Message 868 creates concrete, quantitative knowledge that fundamentally reshapes the optimization strategy. Before this benchmark, the team knew the model was compute-bound but didn't know why. The benchmark reveals that the root cause is not a simple matter of kernel tuning — it's a structural mismatch between the MoE architecture's small per-expert batch sizes and the FP4 GEMM kernel's need for large matrices to achieve high utilization.

This knowledge directly informs the optimization approaches explored later in the segment. The assistant investigates expert parallelism (which would increase per-expert batch sizes by grouping experts on fewer GPUs), piecewise CUDA graphs (to reduce kernel launch overhead for small GEMMs), persistent grouped GEMM kernels (to amortize overhead across multiple small matrix multiplications), and FP4 structured sparsity (to reduce the computational demand). Each of these approaches can be understood as a response to the fundamental problem revealed in message 868: the kernels need larger batches, and the optimization strategies are all different ways of achieving that.

The benchmark also establishes a baseline for measuring improvement. When the assistant later achieves a 28% throughput improvement through server parameter tuning ([msg 912]), that improvement is measured against a baseline that includes the kernel inefficiency quantified here. Any future kernel-level optimization — whether through better CUTLASS tactics, custom CUDA kernels, or cuBLASLt integration — can be evaluated against the 1,200–1,300 TFLOPS plateau identified in this message.

Conclusion

Message 868 is a masterclass in diagnostic benchmarking. It takes a complex performance question — why are 8× RTX PRO 6000 Blackwell GPUs underperforming on GLM-5 inference? — and reduces it to a single, measurable phenomenon: the FP4 GEMM kernel achieves only 60–66% of theoretical peak even at large sizes, and real-world batch sizes are far too small to reach even that plateau. The message is the hinge point of the entire segment: before it, the investigation was about identifying the bottleneck; after it, the investigation becomes about working around it.

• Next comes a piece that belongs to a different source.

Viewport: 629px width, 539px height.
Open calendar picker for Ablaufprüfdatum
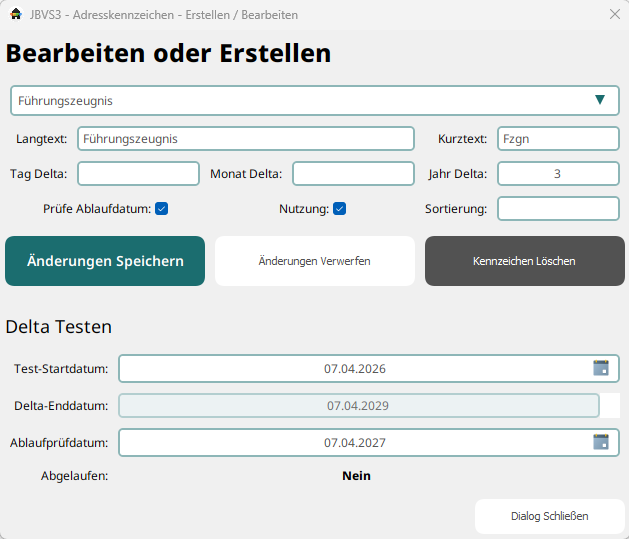pos(600,442)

The assistant's approach in this message exemplifies the scientific method applied to systems optimization: form a hypothesis (the kernel is not saturating), design an experiment (sweep matrix sizes to find the saturation point), execute it carefully (with warmup, synchronization, and multiple iterations), and interpret the results in the context of the real workload. The output may look like a simple table of numbers, but those numbers encode a deep understanding of the GPU architecture, the MoE model structure, and the fundamental economics of matrix multiplication on modern tensor cores.